Not really an Arduino, either, but it's based on an AVR processor and
should be portable to an Arduino. Right now it's still on a solderless
breadboard but it seems to be working.
I have a 5MHz OCXO feeding counter/timer 1 on a ATmega644, the 16-bit
counter is set to count modulo 5000 and the 1PPS from the GPS (uBlox NEO
6M) triggers a capture of the counter, and also a capture interrupt. If
the OCXO is exactly right you should get the same capture value every
second. If the value changes, the frequency is off.
Obviously this only tells you if the OCXO drifts off from the 1PPS by one
cycle or more, so that's only 200ns resolution. To get below that I count
the number of 1PPS ticks before a second cycle is dropped, then use the
inverse of the time interval to correct the DAC on the OCXO. (The shorter
the period, the larger the correction.) I was lucky enough to snag a
Symetricom OCXO with a built-in DAC, so that's a simple matter of clocking
a 16-bit value into it.
Typically the thing runs at an interval of 2000 seconds or so between
corrections, so that's about 1 part in 10^10. The code is pretty ad-hoc,
but once it thinks it has the frequency pretty close it starts nudging the
phase in a direction to where the capture count converges on zero. The
object of the thing is to make a ridiculously accurate table clock, and the
clock code is driven by the 1ms counter overflow interrupt, so this make
the interrupt line up with the 1PPS from the GPS.

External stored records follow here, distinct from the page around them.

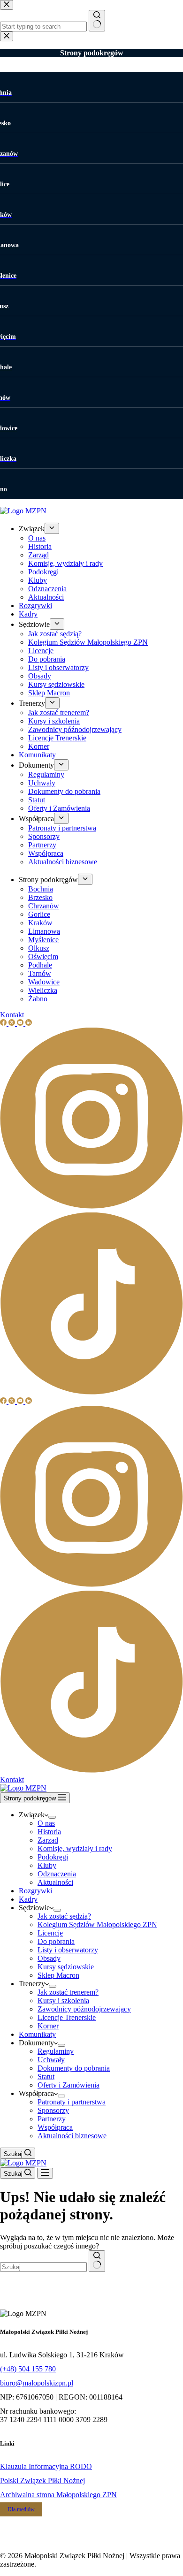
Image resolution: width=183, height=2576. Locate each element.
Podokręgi (53, 1857)
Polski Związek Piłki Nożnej (42, 2481)
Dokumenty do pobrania (74, 2068)
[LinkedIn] (28, 1401)
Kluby (47, 1865)
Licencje (50, 1933)
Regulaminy (56, 2051)
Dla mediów (21, 2509)
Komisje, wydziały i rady (75, 1848)
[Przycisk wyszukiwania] (97, 2261)
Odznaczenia (57, 1874)
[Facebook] (4, 1401)
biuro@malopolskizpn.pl (36, 2383)
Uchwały (51, 2060)
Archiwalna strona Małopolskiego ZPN (58, 2495)
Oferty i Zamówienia (68, 2085)
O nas (46, 1823)
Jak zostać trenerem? (68, 1992)
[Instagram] (91, 1586)
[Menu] (45, 2173)
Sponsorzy (53, 2110)
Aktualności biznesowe (72, 2136)
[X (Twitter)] (12, 1401)
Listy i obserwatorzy (68, 1950)
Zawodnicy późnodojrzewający (84, 2009)
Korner (48, 2026)
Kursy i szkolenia (63, 2000)
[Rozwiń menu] (52, 1817)
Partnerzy (52, 2119)
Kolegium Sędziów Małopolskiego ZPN (97, 1924)
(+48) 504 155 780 (28, 2369)
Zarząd (48, 1840)
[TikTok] (91, 1771)
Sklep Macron (58, 1975)
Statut (46, 2077)
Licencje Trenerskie (67, 2017)
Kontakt (12, 1779)
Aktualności (55, 1882)
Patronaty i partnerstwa (72, 2102)
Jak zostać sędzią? (64, 1916)
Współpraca (55, 2127)
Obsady (49, 1958)
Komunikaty (37, 2034)
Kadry (28, 1899)
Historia (49, 1832)
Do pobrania (56, 1941)
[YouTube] (21, 1401)
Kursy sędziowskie (66, 1967)
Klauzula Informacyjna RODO (46, 2466)
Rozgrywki (35, 1891)
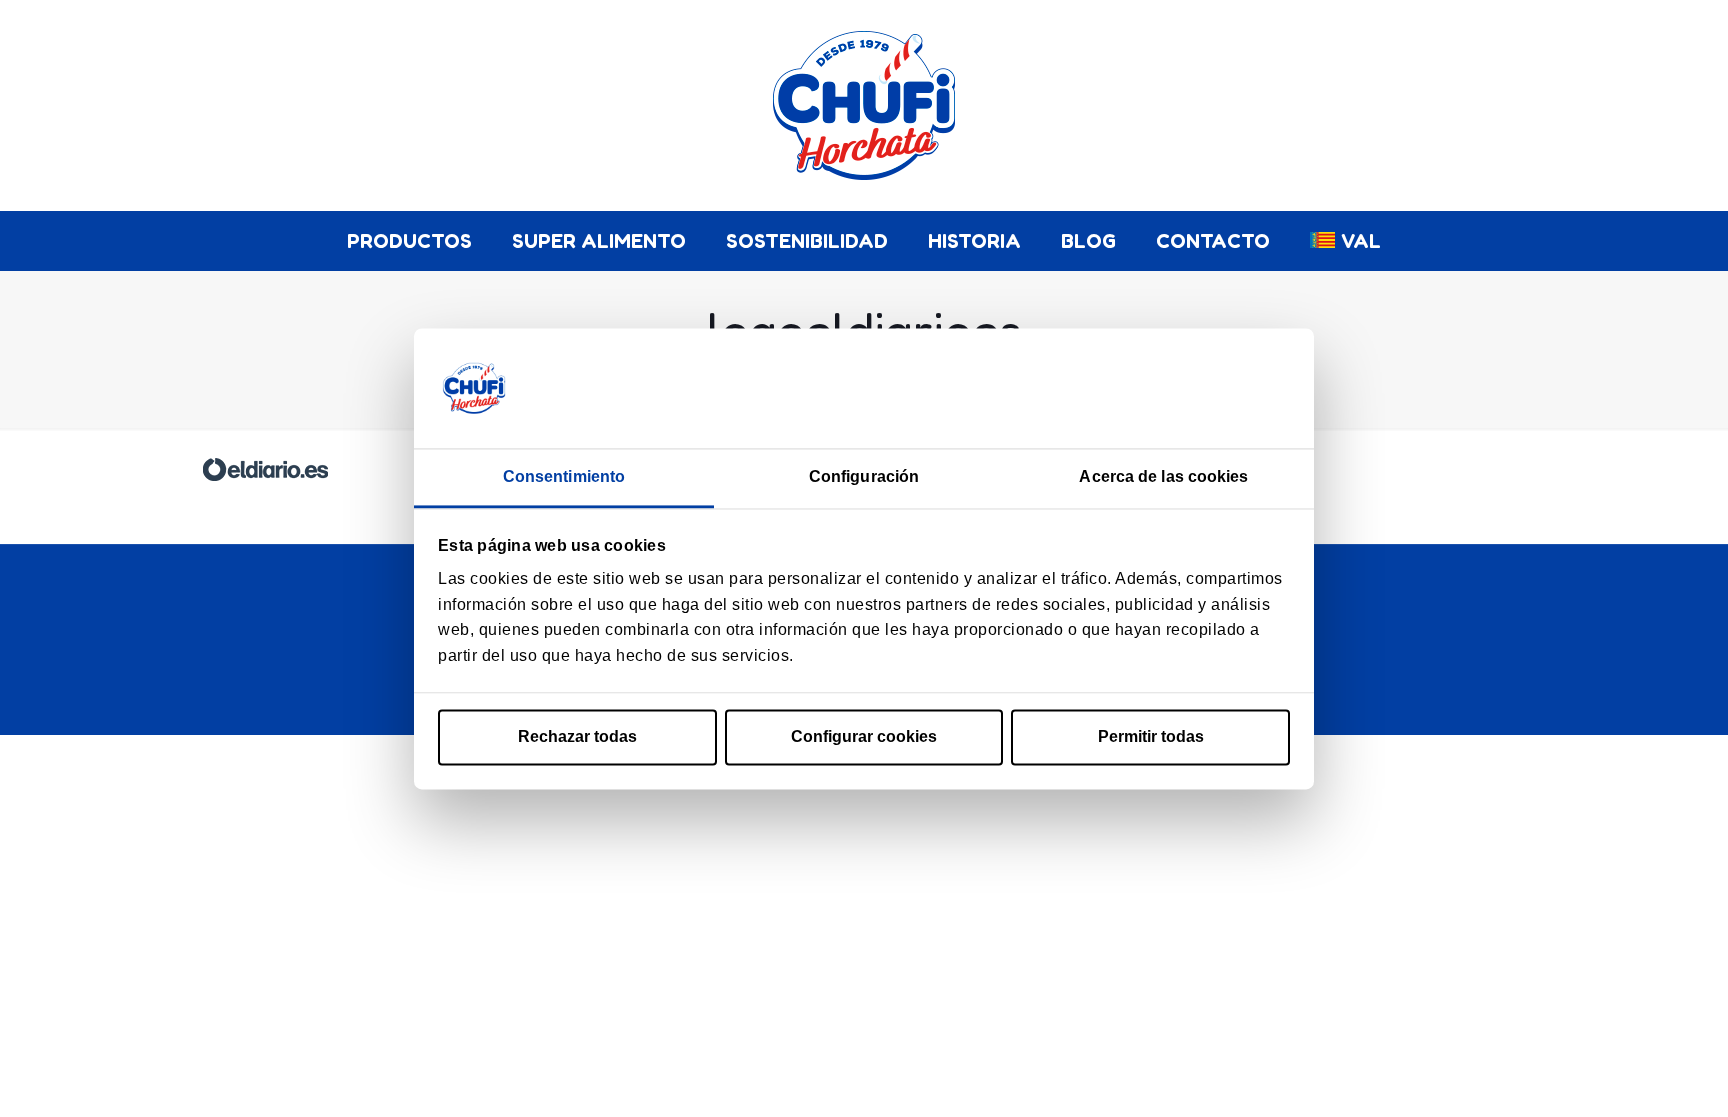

I'm sure the short-term stability isn't as good as a PLL, but averaging the
errors over such a long period does have the advantage of making the
sawtooth error pretty much irrelevant.
I also have a 1-Wire thermometer stuck to the OCXO case and record the DAC
values by temperature in the AVR's EEPROM, they can be retrieved for use in
holdover conditions. The DAC values that produce longer transition periods
take precedence over those with shorter ones for the same temperature.